«Depuis plusieurs mois ici, il n’y a plus de droit à la défense. Les sanctions tombent chaque jour sans que les personnes détenues ne soient correctement soutenues par un conseil.» Ce témoignage, recueilli par la section française de l’Observatoire international des prisons (OIP), est celui de F., détenu au centre pénitentiaire du Craquelin à Châteauroux, dans l’Indre. Il se fait l’écho de plaintes de codétenus, qui se voient participer à des commissions de discipline sans l’assistance d’un avocat, pourtant obligatoire, depuis le mois de novembre 2020.
C’est le Conseil de l’ordre des avocats du barreau de Châteauroux, dont Marie-Laure Briziou-Henneron est la bâtonnière, qui a pris la décision de ne plus envoyer d’avocat dans ce centre. «J’ai appris un peu par hasard au moment du deuxième confinement que plus aucun magistrat de ne se rendait dans cet établissement, relate-t-elle. C’est le procureur qui m’a informée de l’existence de cas de Covid-19 au sein de l’administration pénitentiaire.» Etonnée de ne pas avoir été prévenue plus tôt, elle se rend compte que le procureur de la République n’avait pas non plus été mis au courant de ces cas par la direction de l’établissement. «Ils se sont excusés plus tard, mais cet incident a créé un climat de suspicion», regrette l’avocate.
«Regard extérieur et respect de la procédure»

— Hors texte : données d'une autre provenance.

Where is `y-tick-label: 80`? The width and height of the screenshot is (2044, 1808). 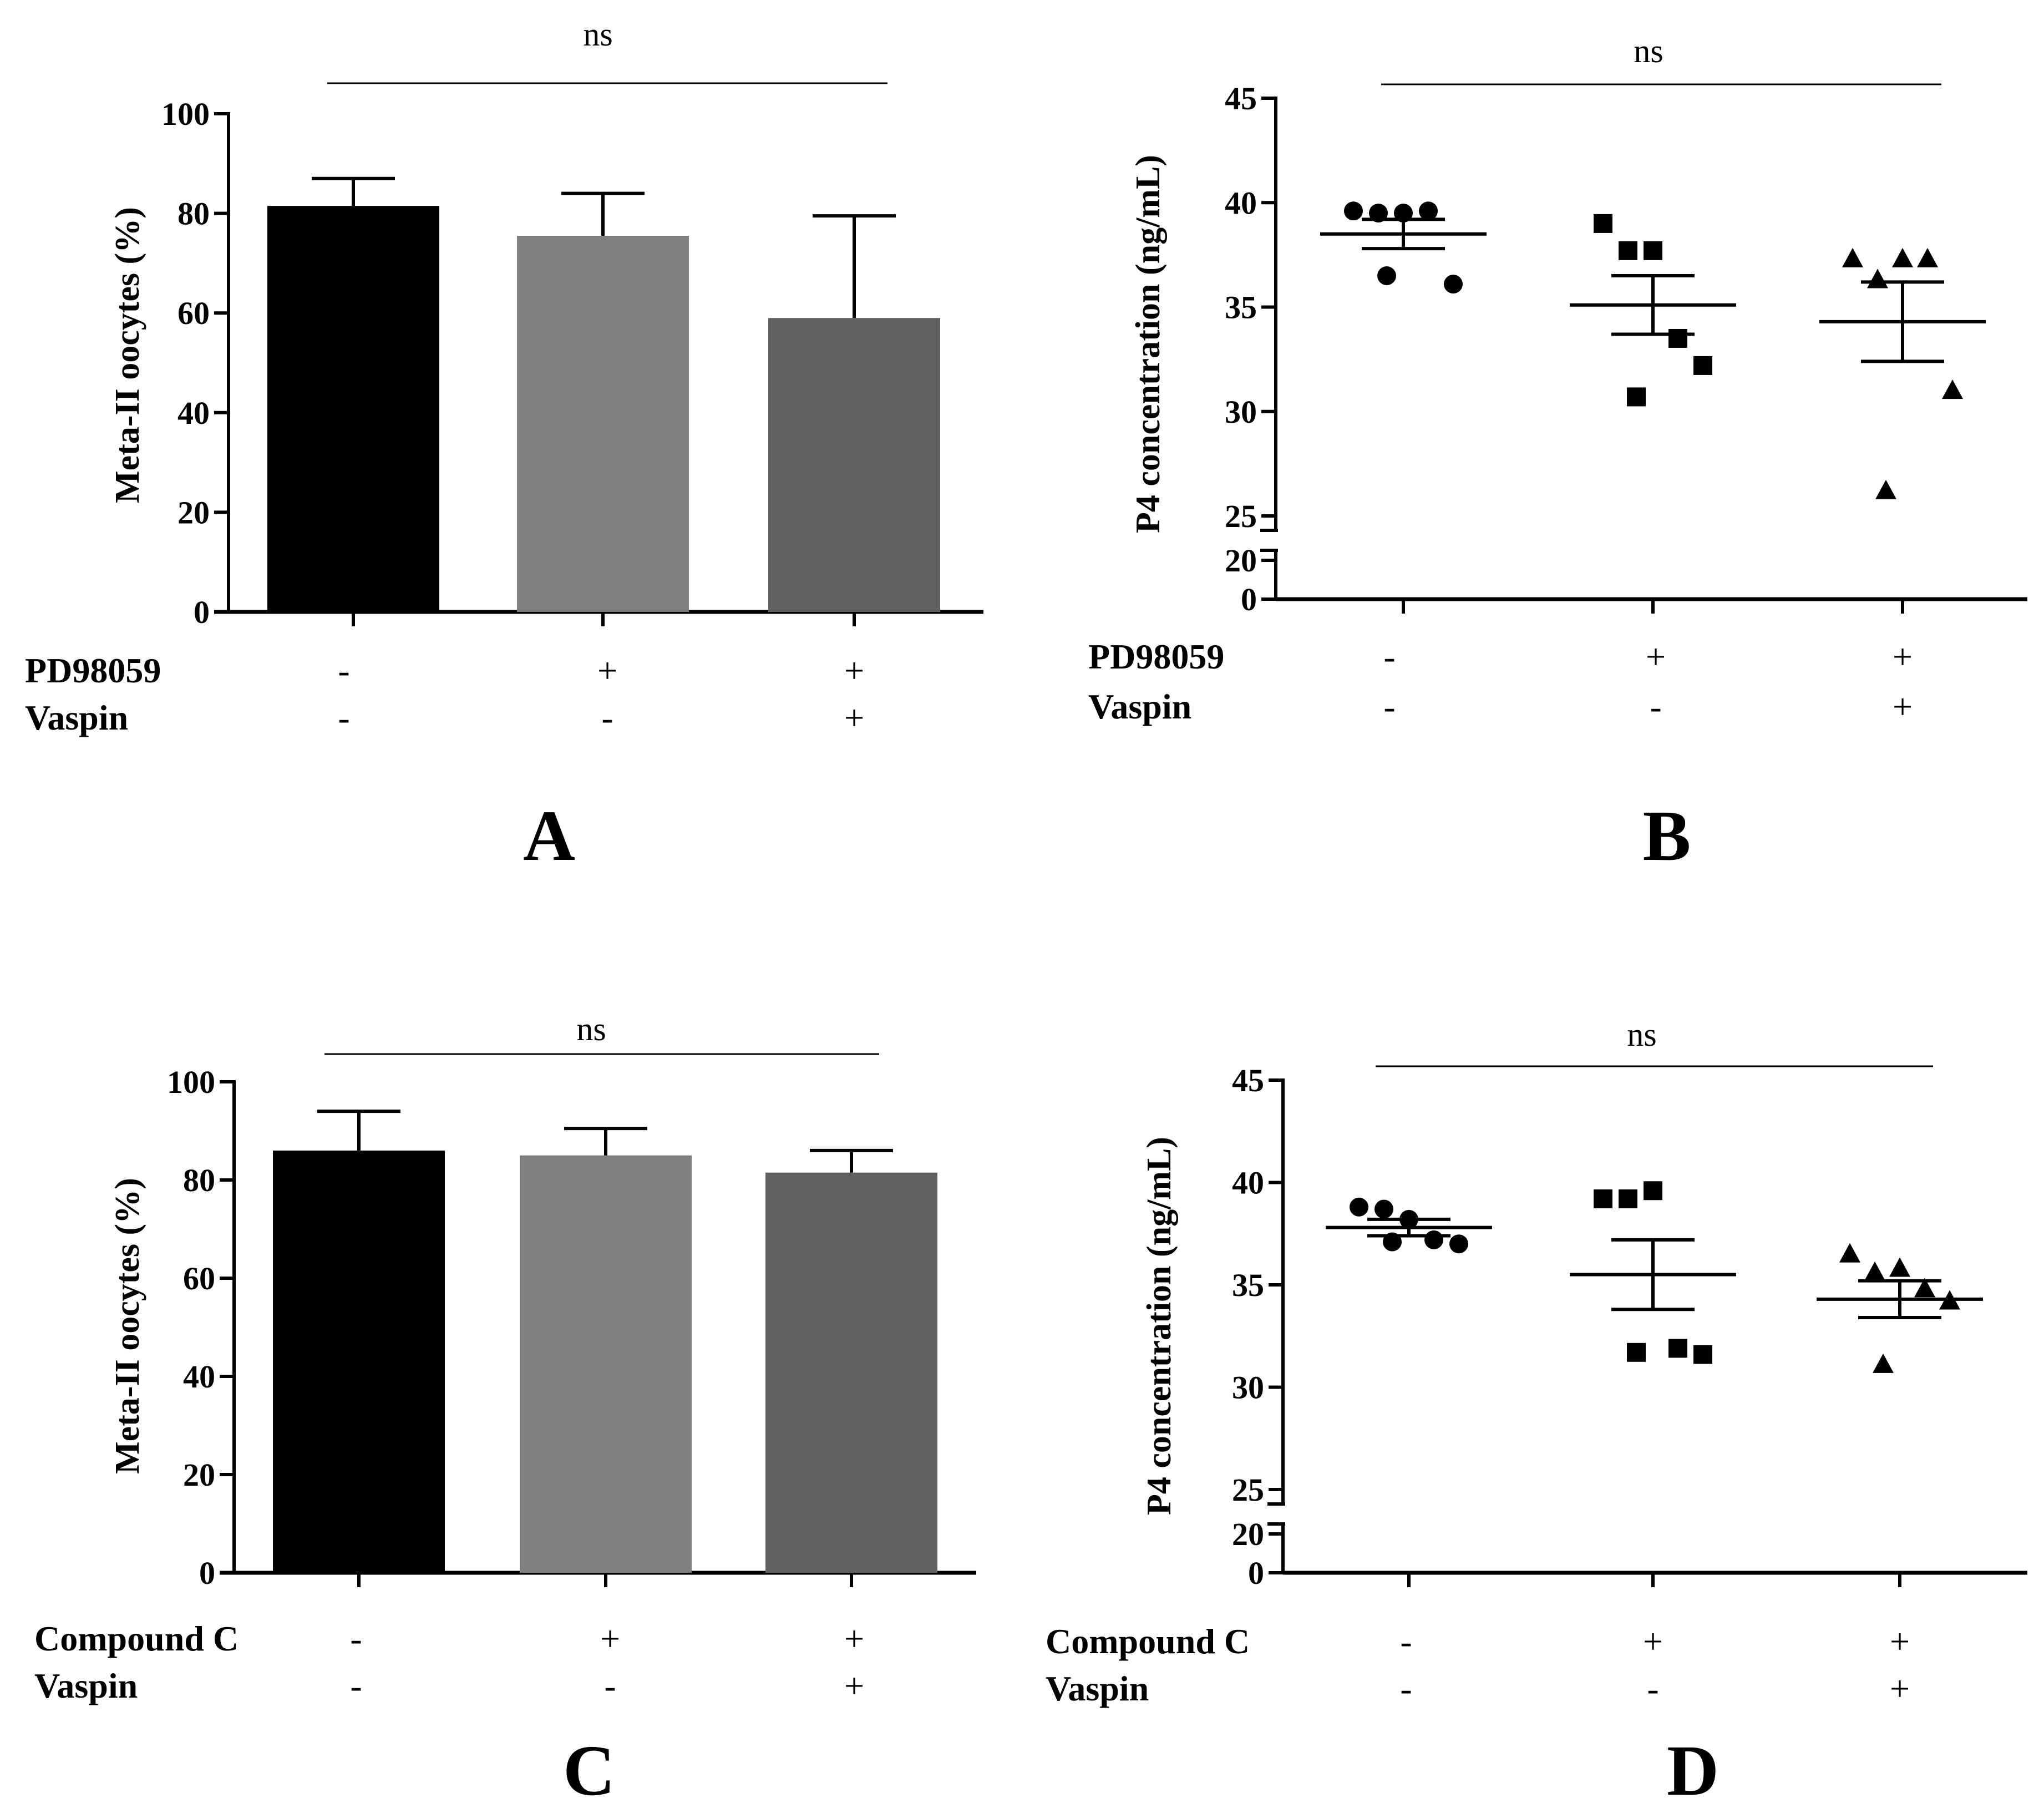
y-tick-label: 80 is located at coordinates (194, 214).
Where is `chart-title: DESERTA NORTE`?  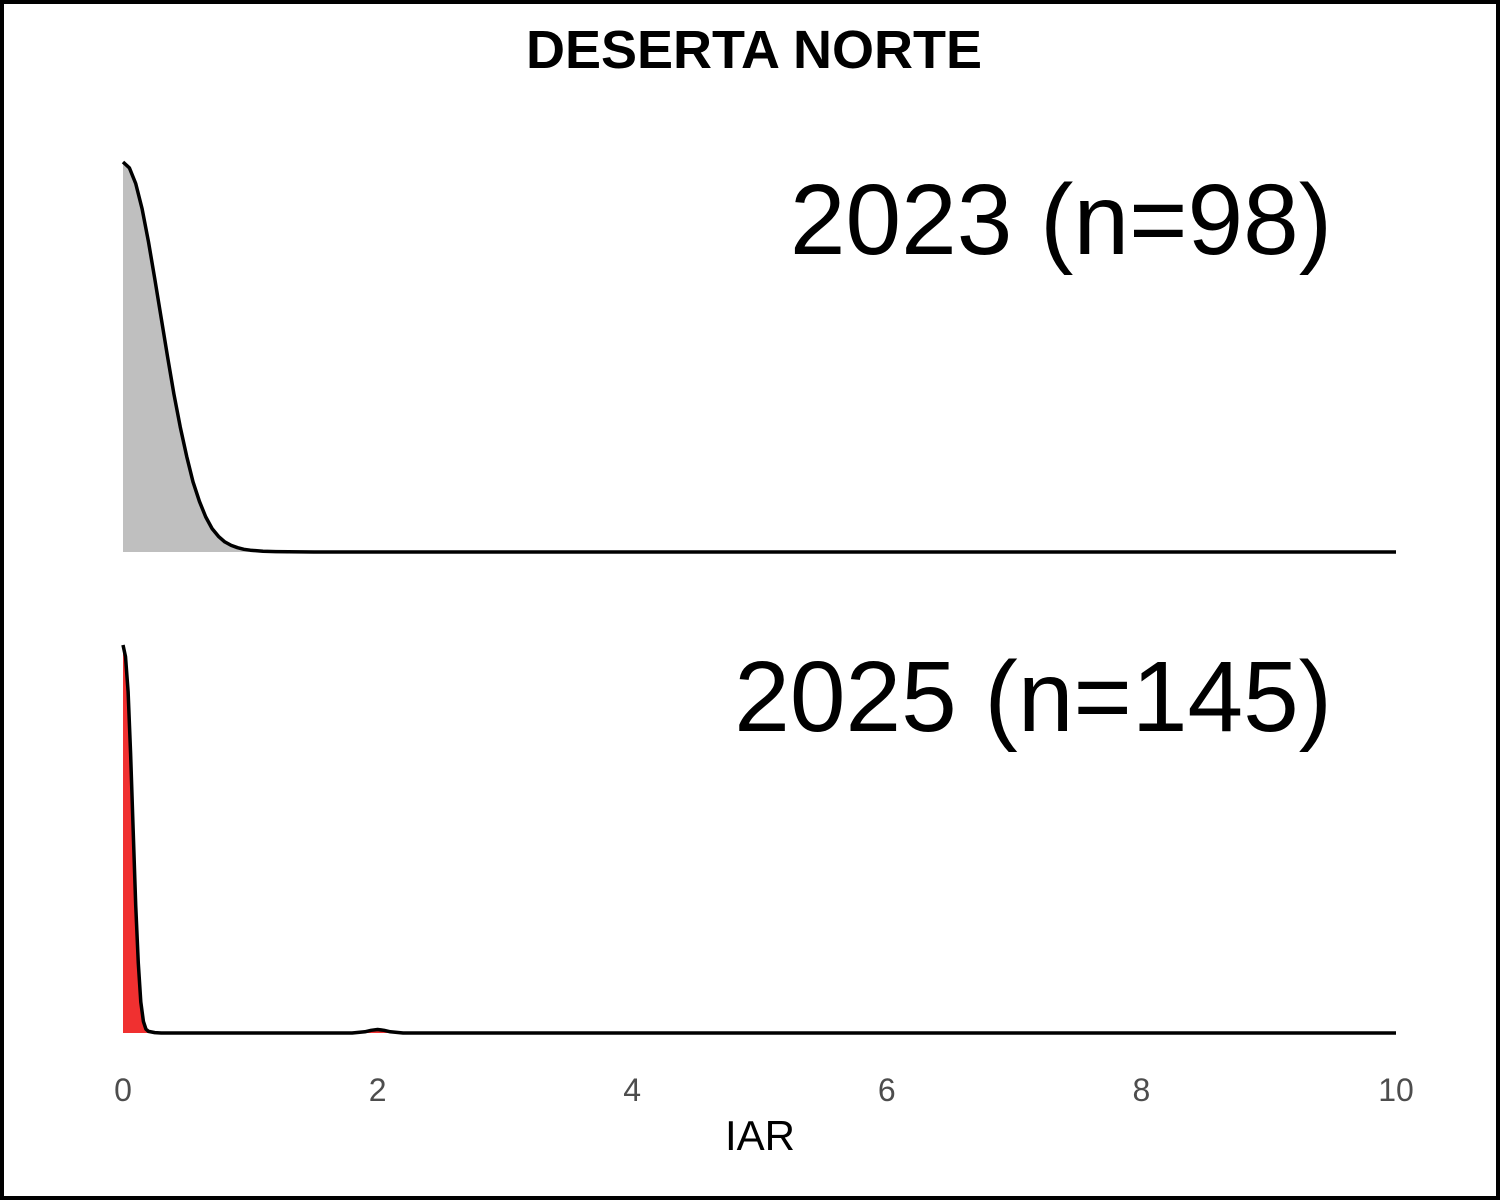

Depuis, plus aucun avocat ne se rend dans les commissions de discipline pour des raisons sanitaires. «Elles se déroulent dans une toute petite pièce dans laquelle la défense est séparée de l’administration par du plexiglas, mais pas des détenus, ce qui ne garantit pas le respect des gestes barrières», se plaint Me Briziou-Henneron. Deux solutions ont été proposées à l’établissement : des commissions par visioconférence ou le déplacement vers une salle plus grande, utilisée par les juges d’application des peines. «C’est la directrice adjointe du centre pénitentiaire qui m’a appelé pour me dire que la visioconférence était utilisée à d’autres fins et que l’usage d’une pièce plus grande entrainerait des déplacements supplémentaires de détenus dans la prison», raconte l’avocate.
Or, cette situation va à l’encontre de l’exigence d’un procès équitable énoncée par l’article 6 de la Convention européenne des droits de l’homme, et confortée par le Conseil constitutionnel selon lequel la loi «garantit» le droit de la personne détenue «d’être assistée d’un avocat au cours de la procédure disciplinaire». «En principe, et ce depuis 2000, la présence d’un conseil pendant une commission de discipline est obligatoire afin de garantir un débat contradictoire et de s’assurer du bon déroulé de la procédure», explique Cécile Marcel, de l’OIP. Tous les détenus, prévenus ou condamnés, sont soumis au régime disciplinaire de l’établissement dans lequel ils se trouvent incarcérés. «Ces commissions peuvent avoir des conséquences directes sur l’exécution de la peine.» Notamment en ce qui concerne les crédits de réduction de peine, accordées automatiquement un bon comportement de la part des détenus. «La présence du conseil est très importante car elle garantit un regard extérieur et un respect de la procédure», assure Me Briziou-Henneron.
Détenus non représentés de manière assez fréquente
Selon le coordinateur du pôle enquêtes à l’OIP, François Bès, en France, il est «malheureusement» assez fréquent que des détenus ne soient pas représentés. «Nous n’avons pas une vision exhaustive de la chose, il n’existe pas de statistiques, mais il arrive que des avocats ne puissent se déplacer pour différentes raisons, ou que l’avocat de permanence soit absent, notamment en période de Covid pour cause de mauvaise organisation ou de santé.» Et si l’absence de l’avocat n’est pas du fait de l’établissement pénitentiaire, un report de la commission n’est pas envisageable.
Entre deux explications, la bâtonnière de l’ordre des avocats du barreau de Châteauroux estime qu’il y a «énormément» de commissions de discipline dans cet établissement du Craquelin. «C’est à se demander si la population carcérale est compliquée ou si c’est l’administration qui est particulièrement dure.» Contactée par Libération, la direction de l’administration pénitentiaire indique ne pas être mesure de nous répondre pour le moment.